▶ _GIVEN REQUEST_
Please give the stretch of the listing from the line containing "Viewport: 908px width, 495px" through the line containing "Select the Network heading" as a numbered list, skipping blank lines and leaving out the pictures.

>> Begin MATERIAL FOR THIS TASK

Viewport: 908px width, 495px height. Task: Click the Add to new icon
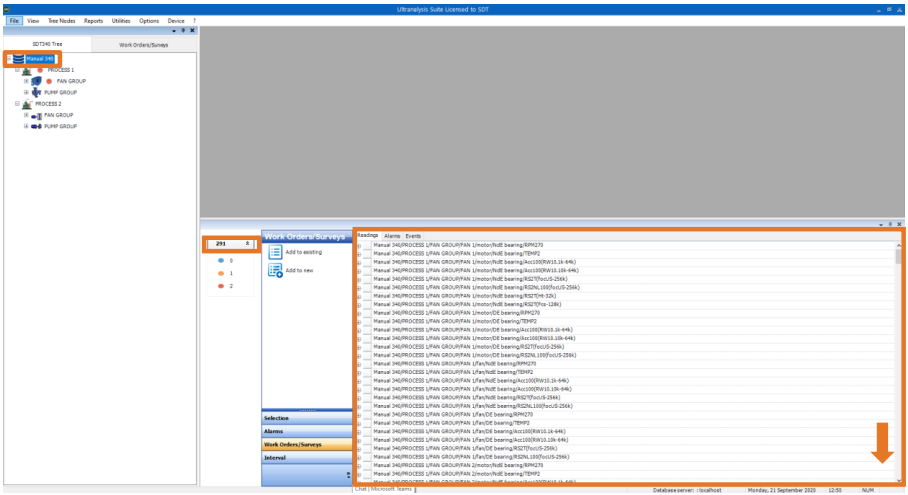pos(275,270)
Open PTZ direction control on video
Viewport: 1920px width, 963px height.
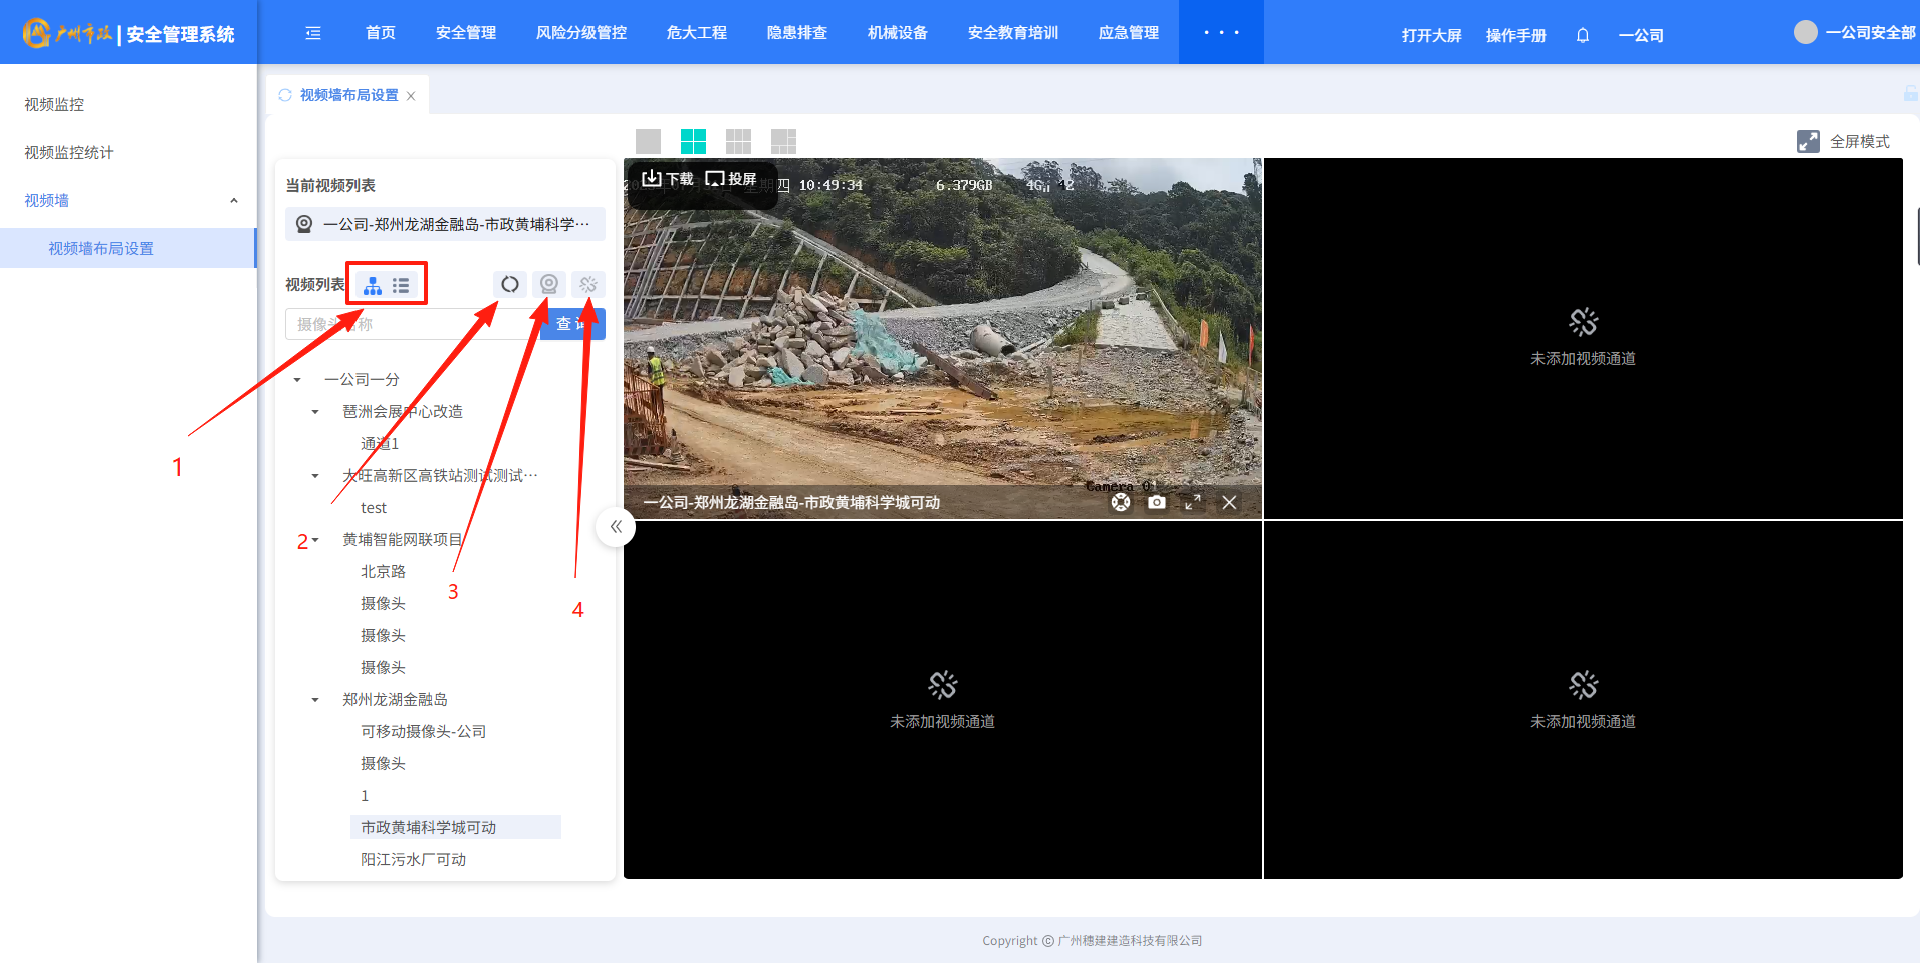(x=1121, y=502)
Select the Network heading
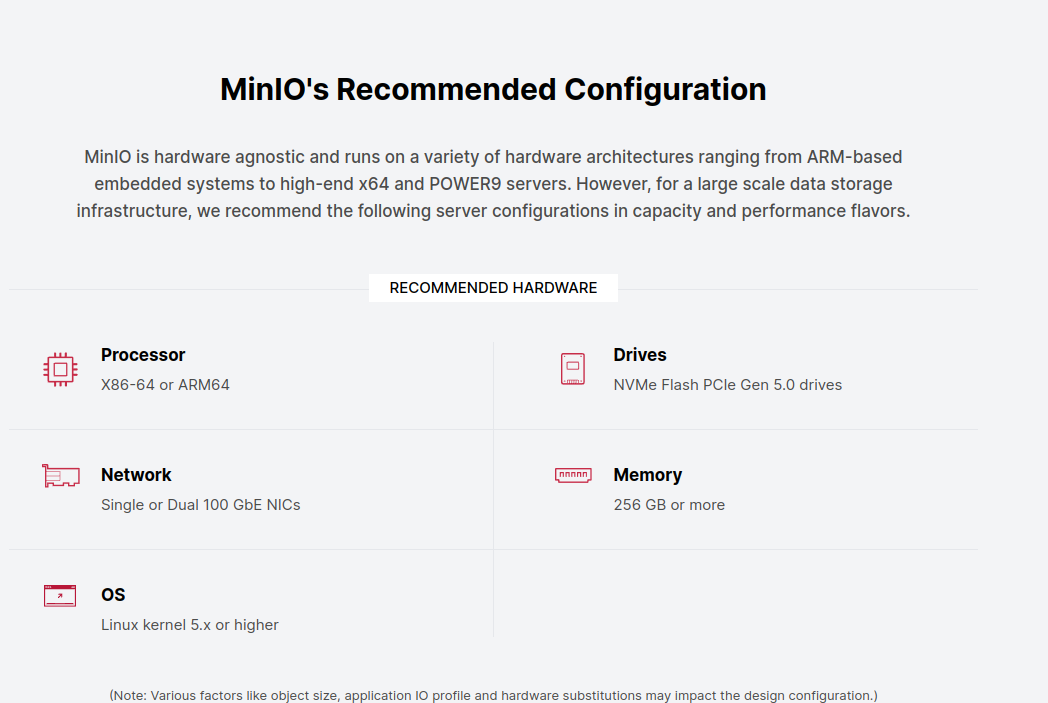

>> End MATERIAL FOR THIS TASK
>> Begin MATERIAL FOR THIS TASK

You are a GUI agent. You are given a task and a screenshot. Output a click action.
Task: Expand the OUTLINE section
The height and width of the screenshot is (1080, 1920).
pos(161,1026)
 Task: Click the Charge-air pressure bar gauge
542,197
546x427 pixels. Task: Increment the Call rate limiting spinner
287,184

>> End MATERIAL FOR THIS TASK
>> Begin MATERIAL FOR THIS TASK

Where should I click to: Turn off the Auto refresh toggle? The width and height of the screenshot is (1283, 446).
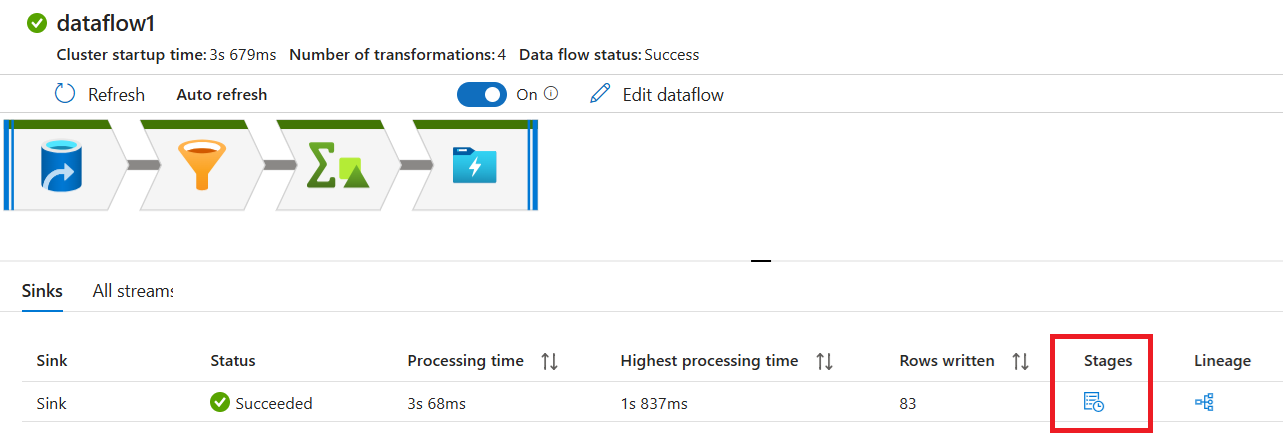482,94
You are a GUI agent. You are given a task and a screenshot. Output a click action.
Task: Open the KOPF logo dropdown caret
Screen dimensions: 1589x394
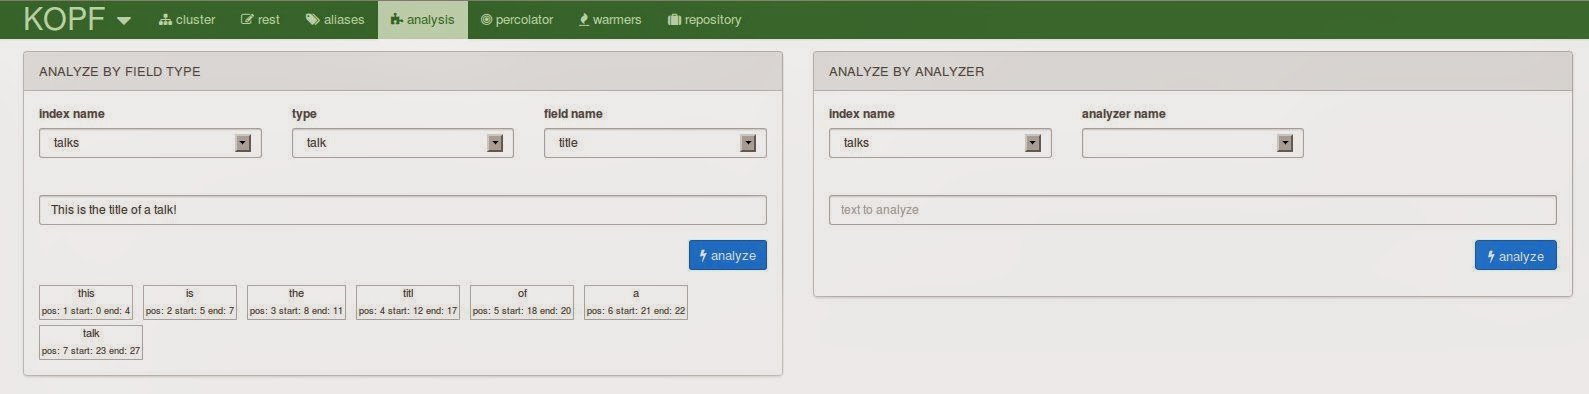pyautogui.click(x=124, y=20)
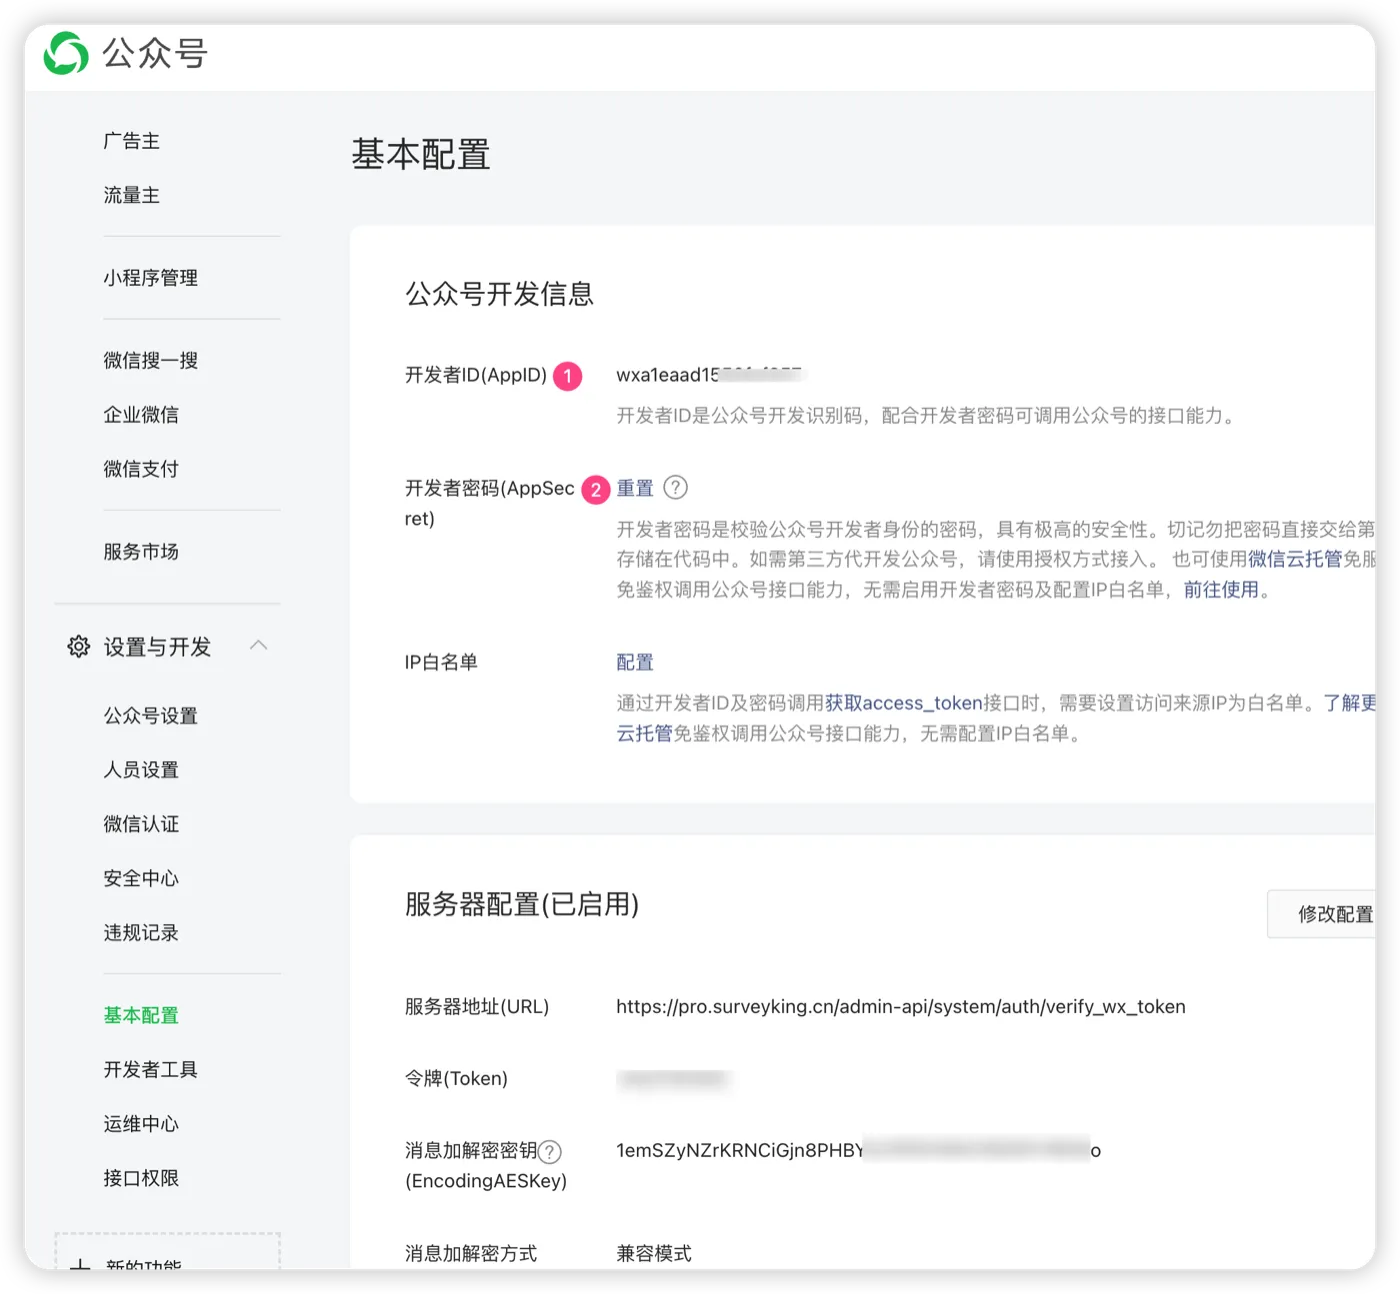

>> End MATERIAL FOR THIS TASK

▶ _RESPONSE_
1. Viewport: 908px width, 495px height. Task: Click the Add to new icon
2. pos(275,270)
3. Open PTZ direction control on video
4. Viewport: 1920px width, 963px height.
5. (x=1121, y=502)
6. Select the Network heading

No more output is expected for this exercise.